Quando os médicos decidem que algum paciente está apto para a cirurgia e a priorização, o caso é levado à Câmara Técnica da Secretaria Estadual de Saúde. Se não houver consenso, a decisão vai para a Câmara Nacional. Na deliberação, o médico do paciente não tem poder de voto, para não haver conflito de interesse.

“Isso não é matemático, isso não é fácil de discutir. É muito complexo”, diz Pego.

Médicos ressaltam que a priorização na lista de espera não é uma condição específica do paciente pós-Covid. Ela pode ser oferecida a qualquer paciente da lista de espera que tenha o quadro agravado e boas condições de recuperação.

Procedimentos via SUS

A maior parte dos transplantes de pulmão pós-Covid realizados no Brasil ocorreu através do SUS.

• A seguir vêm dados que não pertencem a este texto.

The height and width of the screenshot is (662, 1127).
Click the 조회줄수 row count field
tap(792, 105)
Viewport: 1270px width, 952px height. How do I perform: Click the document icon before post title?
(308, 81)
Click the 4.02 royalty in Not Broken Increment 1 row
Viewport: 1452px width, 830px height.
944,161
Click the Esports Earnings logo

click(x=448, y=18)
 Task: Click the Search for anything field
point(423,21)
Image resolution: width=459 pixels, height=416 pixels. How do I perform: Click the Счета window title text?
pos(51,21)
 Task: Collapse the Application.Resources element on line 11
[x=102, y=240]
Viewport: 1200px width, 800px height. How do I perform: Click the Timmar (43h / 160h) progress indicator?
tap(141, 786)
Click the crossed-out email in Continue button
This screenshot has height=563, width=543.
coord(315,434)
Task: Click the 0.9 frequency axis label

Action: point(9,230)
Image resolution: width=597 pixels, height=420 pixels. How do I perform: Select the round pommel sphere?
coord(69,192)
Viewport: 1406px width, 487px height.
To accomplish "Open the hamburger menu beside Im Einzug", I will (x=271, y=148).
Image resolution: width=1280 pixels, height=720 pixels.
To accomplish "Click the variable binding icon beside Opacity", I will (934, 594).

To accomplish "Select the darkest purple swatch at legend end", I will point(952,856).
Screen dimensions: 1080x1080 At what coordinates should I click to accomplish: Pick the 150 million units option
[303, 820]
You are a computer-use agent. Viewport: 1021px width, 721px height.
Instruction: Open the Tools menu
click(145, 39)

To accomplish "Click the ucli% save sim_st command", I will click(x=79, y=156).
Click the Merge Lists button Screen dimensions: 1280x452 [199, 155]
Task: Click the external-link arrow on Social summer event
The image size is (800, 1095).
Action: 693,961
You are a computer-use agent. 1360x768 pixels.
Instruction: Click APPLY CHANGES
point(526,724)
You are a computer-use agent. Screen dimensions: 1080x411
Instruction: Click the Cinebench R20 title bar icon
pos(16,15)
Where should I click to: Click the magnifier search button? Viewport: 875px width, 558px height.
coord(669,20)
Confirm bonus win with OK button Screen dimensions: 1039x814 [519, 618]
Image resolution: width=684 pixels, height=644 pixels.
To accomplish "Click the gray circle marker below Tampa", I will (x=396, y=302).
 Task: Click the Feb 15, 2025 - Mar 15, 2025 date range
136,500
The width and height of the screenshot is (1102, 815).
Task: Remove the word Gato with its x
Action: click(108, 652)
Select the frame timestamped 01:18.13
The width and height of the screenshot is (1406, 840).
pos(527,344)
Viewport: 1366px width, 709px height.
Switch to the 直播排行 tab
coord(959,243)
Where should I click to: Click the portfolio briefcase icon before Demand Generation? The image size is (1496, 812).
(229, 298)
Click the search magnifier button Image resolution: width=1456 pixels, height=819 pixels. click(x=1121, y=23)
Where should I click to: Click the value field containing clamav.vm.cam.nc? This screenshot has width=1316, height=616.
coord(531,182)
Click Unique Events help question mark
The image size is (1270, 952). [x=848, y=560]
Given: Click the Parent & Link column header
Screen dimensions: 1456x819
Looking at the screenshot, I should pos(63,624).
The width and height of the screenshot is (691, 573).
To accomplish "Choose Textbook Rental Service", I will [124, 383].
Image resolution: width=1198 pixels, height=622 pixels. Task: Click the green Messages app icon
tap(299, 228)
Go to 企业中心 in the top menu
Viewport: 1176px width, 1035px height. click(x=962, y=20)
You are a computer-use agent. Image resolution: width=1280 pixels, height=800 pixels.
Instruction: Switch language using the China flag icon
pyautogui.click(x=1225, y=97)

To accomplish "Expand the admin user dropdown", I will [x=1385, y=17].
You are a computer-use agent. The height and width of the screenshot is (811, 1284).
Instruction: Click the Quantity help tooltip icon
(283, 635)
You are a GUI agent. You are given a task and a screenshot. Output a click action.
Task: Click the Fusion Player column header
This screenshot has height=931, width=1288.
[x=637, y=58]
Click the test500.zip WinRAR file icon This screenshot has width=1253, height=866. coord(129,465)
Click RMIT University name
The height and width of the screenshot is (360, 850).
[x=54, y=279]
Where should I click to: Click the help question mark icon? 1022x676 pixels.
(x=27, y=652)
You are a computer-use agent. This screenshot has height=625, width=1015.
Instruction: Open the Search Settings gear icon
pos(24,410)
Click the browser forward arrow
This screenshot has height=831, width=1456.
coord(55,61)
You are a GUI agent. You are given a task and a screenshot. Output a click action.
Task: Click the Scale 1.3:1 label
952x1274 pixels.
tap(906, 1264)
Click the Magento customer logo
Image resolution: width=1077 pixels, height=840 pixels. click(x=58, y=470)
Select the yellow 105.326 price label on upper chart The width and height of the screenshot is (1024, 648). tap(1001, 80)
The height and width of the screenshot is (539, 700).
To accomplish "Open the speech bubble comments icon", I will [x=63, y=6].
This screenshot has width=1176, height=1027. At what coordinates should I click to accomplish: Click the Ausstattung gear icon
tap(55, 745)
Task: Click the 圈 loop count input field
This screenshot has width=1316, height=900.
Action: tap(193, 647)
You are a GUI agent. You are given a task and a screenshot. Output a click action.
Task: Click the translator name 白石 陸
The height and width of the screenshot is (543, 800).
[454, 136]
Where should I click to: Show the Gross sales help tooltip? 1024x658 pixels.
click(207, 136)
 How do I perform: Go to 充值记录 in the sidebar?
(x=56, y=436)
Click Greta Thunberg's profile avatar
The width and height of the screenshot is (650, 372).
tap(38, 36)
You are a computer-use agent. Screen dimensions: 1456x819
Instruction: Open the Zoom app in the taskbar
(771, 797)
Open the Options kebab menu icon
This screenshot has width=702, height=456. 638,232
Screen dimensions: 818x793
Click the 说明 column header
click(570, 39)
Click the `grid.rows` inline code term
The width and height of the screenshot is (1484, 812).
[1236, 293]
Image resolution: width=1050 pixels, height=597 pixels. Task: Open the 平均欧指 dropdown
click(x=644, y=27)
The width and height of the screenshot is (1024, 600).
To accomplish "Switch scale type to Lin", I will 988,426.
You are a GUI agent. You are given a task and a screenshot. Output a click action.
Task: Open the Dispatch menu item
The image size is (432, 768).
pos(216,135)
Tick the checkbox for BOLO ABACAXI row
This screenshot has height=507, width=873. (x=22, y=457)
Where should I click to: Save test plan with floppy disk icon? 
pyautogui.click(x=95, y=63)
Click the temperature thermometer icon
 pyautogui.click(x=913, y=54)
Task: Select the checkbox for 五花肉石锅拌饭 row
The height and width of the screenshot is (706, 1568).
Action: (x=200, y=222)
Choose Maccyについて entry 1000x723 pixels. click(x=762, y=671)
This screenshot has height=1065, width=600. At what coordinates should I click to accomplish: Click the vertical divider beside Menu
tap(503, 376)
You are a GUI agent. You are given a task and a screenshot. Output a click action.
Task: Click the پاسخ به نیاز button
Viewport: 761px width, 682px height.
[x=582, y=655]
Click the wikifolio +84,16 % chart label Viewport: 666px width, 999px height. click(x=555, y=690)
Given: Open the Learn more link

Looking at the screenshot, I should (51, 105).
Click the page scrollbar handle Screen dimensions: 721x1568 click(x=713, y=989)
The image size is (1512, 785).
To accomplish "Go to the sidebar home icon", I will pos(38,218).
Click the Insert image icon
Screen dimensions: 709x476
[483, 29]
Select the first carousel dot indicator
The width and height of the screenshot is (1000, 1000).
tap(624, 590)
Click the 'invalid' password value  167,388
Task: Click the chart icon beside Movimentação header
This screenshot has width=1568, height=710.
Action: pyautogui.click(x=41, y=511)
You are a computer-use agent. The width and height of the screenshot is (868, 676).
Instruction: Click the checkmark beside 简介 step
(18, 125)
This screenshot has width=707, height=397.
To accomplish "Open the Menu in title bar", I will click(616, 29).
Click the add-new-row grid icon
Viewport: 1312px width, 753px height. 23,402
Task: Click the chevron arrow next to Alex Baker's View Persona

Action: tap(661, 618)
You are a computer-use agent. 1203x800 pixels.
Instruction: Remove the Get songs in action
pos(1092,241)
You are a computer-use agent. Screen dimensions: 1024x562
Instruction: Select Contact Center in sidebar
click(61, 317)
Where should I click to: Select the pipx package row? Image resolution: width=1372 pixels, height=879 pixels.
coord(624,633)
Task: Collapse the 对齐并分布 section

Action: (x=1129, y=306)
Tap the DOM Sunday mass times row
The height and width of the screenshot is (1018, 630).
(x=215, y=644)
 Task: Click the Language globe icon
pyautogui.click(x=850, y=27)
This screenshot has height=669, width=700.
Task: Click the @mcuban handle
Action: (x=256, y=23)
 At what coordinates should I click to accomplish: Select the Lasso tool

“Na prática, essas pessoas tiveram tratamentos que outras pessoas em países ricos não tiveram. Ou que, no Brasil, pelo sistema de saúde suplementar, não teriam”, avalia o médico Paula Pego, do Incor.

Os transplantes, assim como a terapia ECMO, não estão no rol da Agência Nacional de Saúde (ANS) e não são oferecidos pelos planos de saúde particulares.

Um transplante de pulmão custa, em média, de R$ 150 a 200 mil. Já a terapia ECMO pode sair – por dia – cerca de R$ 30 mil.

Dos quatro transplantes do Einstein, dois aconteceram por meio do Programa de Apoio ao Desenvolvimento Institucional do Sistema Único de Saúde (PROADI-SUS), uma aliança entre seis hospitais de referência no Brasil e o Ministério da Saúde.

“Nosso programa é público, ele está aberto a pacientes de qualquer estado, de qualquer cidade do país”, afirma Afonso Júnior, do Einstein.